▶ [WHAT YOU SHOULD DO]
Your task is to transcribe, word for word, the line containing "Task: Click the italic" and all lines that follow it to the end of the entries. Leave out the pictures.

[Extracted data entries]
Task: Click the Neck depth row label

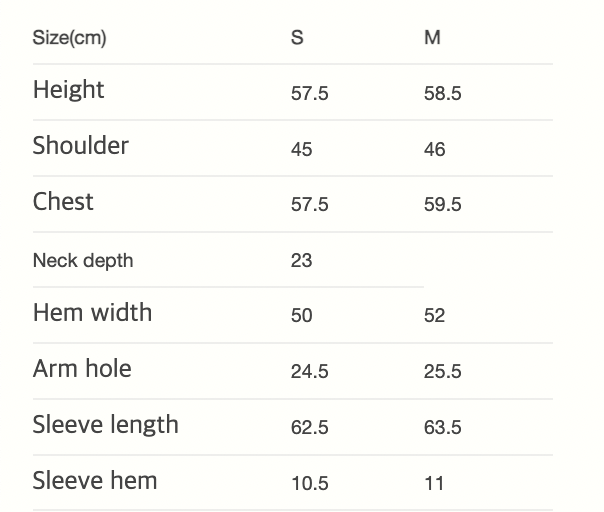Action: pos(82,261)
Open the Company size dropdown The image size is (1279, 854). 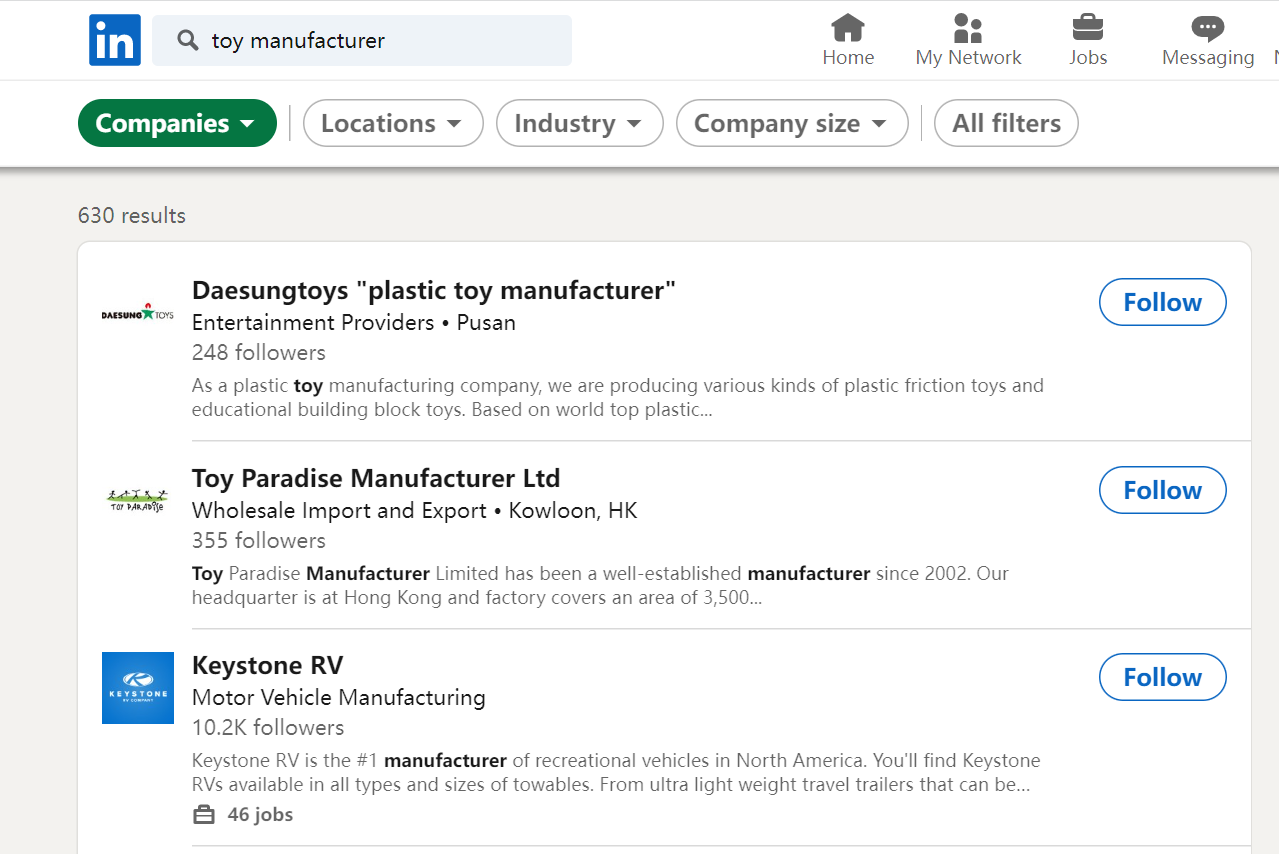792,123
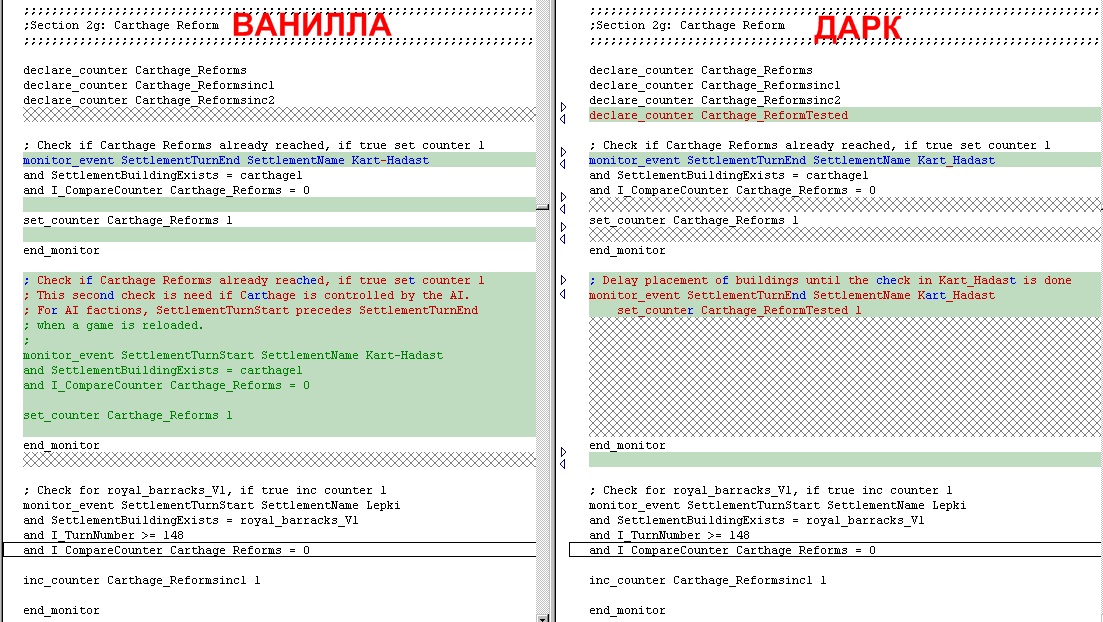This screenshot has width=1103, height=622.
Task: Select declare_counter Carthage_ReformTested line in right pane
Action: [845, 115]
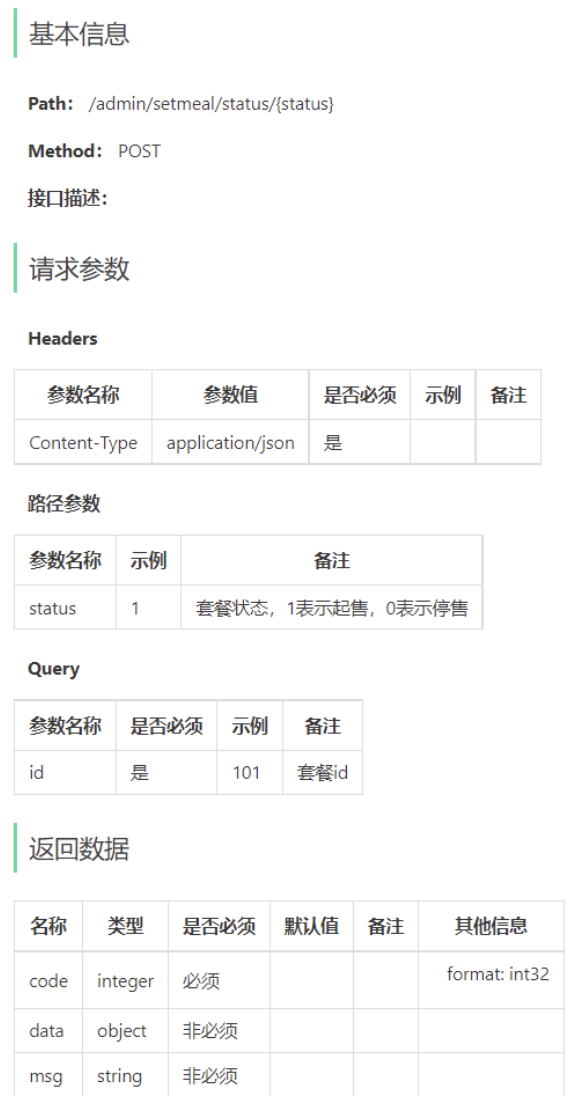Select the code row name cell
The height and width of the screenshot is (1099, 586).
click(x=48, y=981)
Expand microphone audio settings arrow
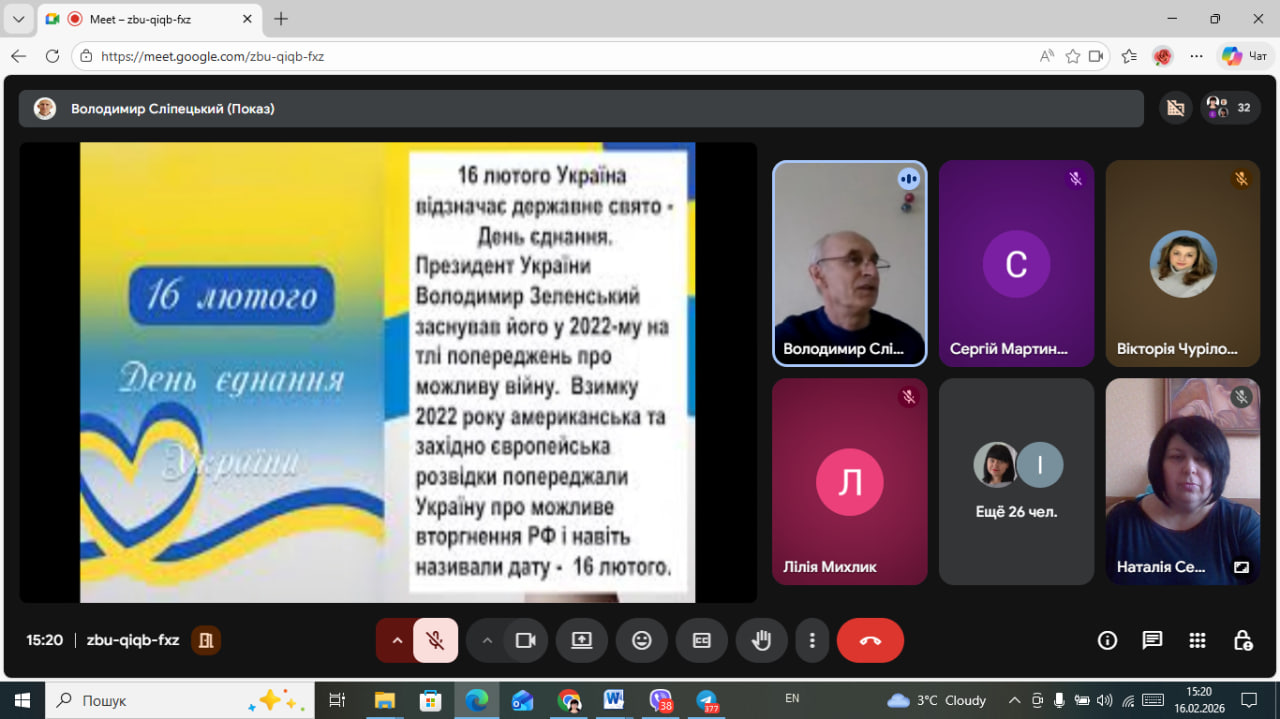This screenshot has width=1280, height=719. point(397,641)
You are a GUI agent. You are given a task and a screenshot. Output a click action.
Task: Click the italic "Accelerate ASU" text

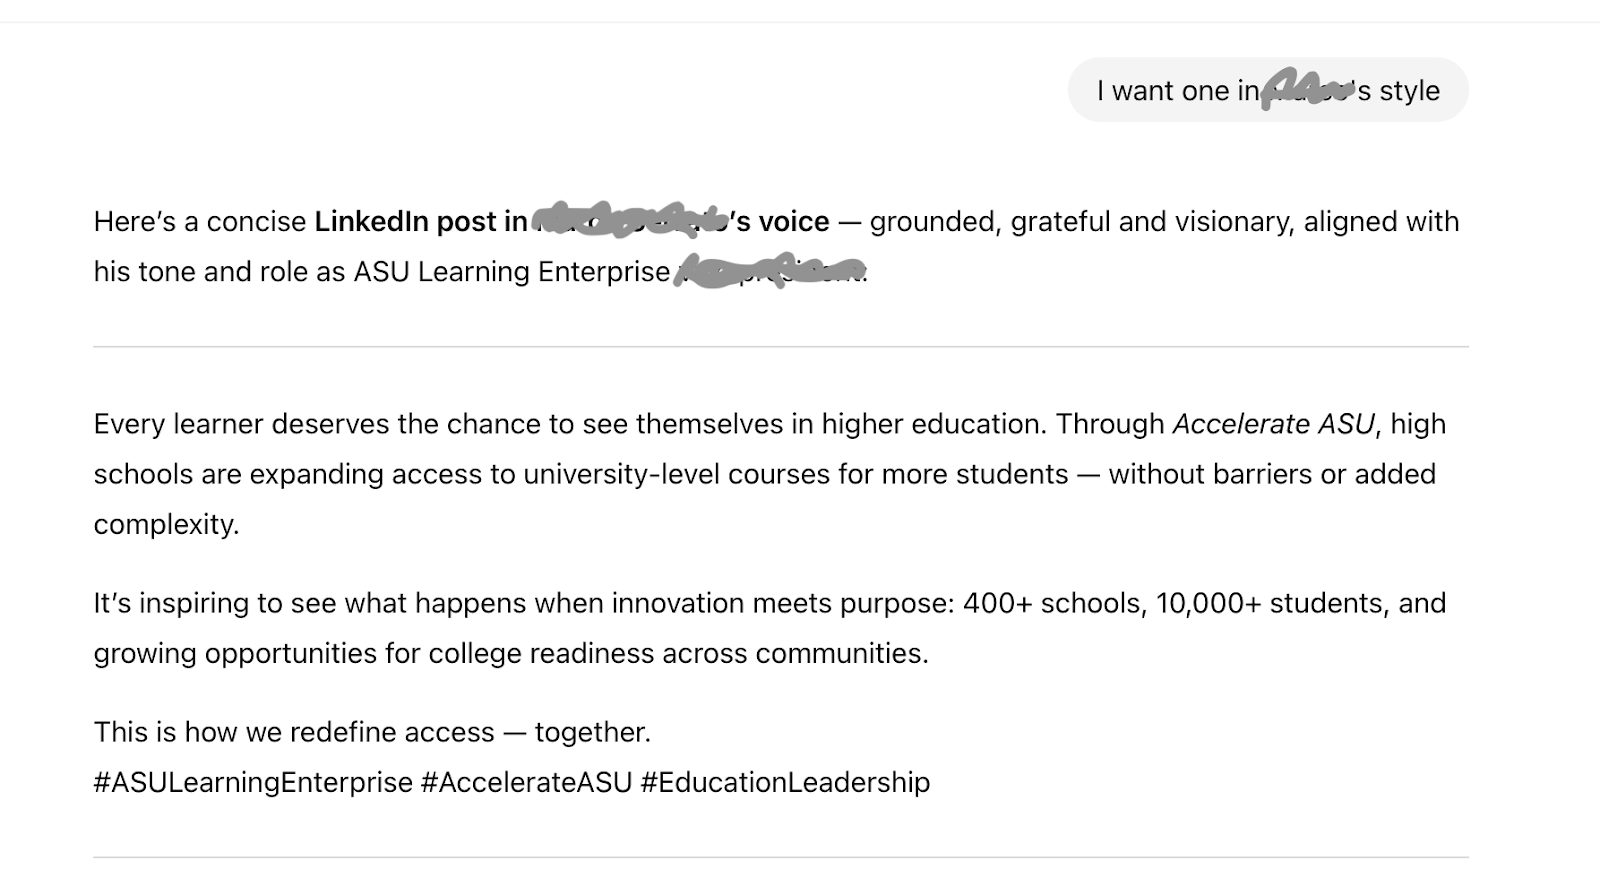(x=1273, y=424)
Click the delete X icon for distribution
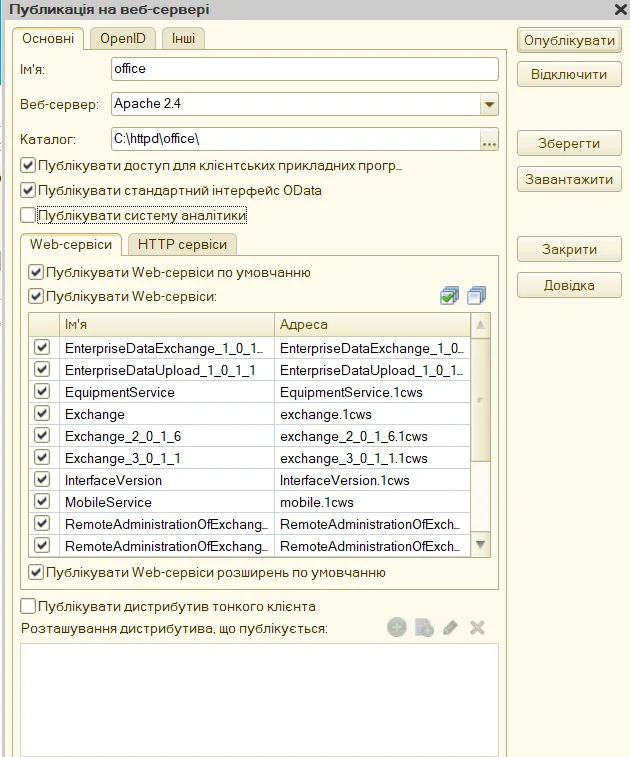The width and height of the screenshot is (630, 757). pos(477,627)
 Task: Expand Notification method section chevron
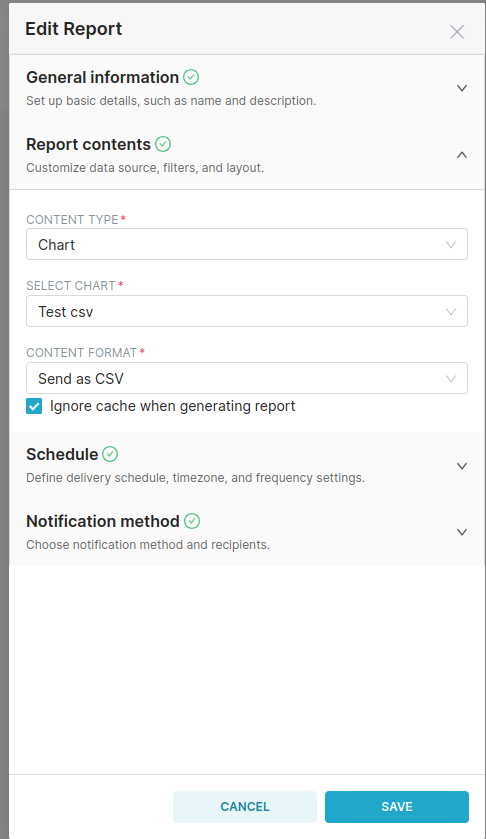(462, 532)
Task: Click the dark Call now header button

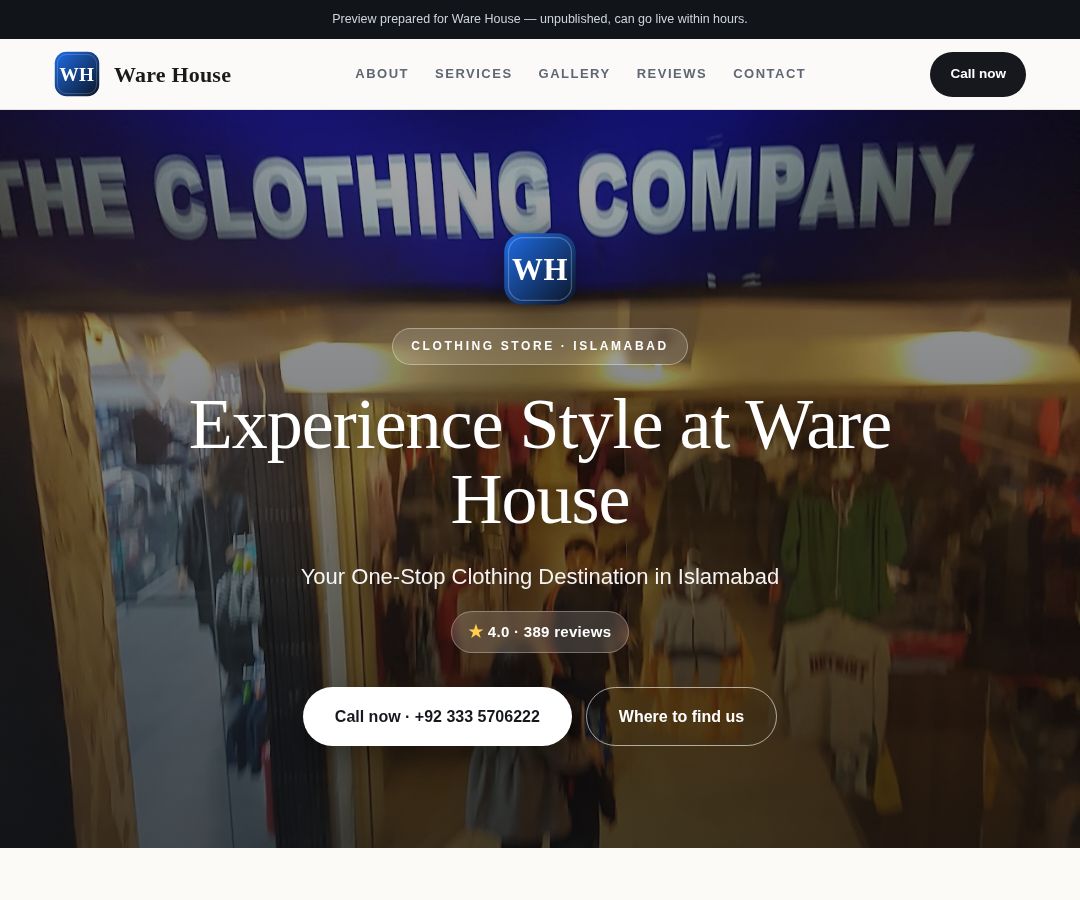Action: [977, 74]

▶ [ANSWER TO THIS EXERCISE]
Task: Click the italic "Accelerate ASU" text

(x=1273, y=424)
Click the delete X icon for distribution
The width and height of the screenshot is (630, 757). pos(477,627)
 Task: Expand Notification method section chevron
(462, 532)
Task: Click the dark Call now header button

Action: [977, 74]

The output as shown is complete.